> **CHALLENGE**
Find every line below that contains the word "height" and copy each of those lines. Treat the match as case-sensitive.

> **PROVIDED DATA**
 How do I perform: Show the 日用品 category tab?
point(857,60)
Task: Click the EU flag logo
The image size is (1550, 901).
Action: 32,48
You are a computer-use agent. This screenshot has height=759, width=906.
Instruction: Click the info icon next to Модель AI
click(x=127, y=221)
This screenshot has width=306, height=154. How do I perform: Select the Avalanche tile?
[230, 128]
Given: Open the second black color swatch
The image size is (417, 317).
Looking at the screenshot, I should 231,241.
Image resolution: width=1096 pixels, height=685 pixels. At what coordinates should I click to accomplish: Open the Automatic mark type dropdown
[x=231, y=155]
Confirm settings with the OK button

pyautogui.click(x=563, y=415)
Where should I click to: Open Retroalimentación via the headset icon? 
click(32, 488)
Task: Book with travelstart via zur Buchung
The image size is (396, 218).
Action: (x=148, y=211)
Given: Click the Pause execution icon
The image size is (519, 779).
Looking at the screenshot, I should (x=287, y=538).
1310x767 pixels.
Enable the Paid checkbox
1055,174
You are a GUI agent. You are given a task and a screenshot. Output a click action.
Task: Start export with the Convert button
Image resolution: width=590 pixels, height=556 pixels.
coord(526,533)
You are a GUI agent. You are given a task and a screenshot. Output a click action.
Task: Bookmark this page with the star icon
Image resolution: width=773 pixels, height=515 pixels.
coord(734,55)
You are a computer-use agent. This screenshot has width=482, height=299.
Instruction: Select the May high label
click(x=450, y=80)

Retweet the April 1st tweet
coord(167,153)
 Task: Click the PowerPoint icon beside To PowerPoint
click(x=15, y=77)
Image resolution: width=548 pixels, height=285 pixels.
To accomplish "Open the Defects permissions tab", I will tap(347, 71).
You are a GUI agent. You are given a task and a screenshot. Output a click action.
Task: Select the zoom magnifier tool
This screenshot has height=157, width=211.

> **FINAL RESULT**
You are a computer-use agent. This screenshot has height=759, width=906.
This screenshot has width=306, height=154. How do I perform: Select the Avalanche tile?
Image resolution: width=1096 pixels, height=685 pixels. At what coordinates should I click to accomplish: Open the Automatic mark type dropdown
Image resolution: width=590 pixels, height=556 pixels.
Image resolution: width=773 pixels, height=515 pixels.
You are a computer-use agent. This screenshot has width=482, height=299.
Image resolution: width=548 pixels, height=285 pixels.
This screenshot has height=157, width=211.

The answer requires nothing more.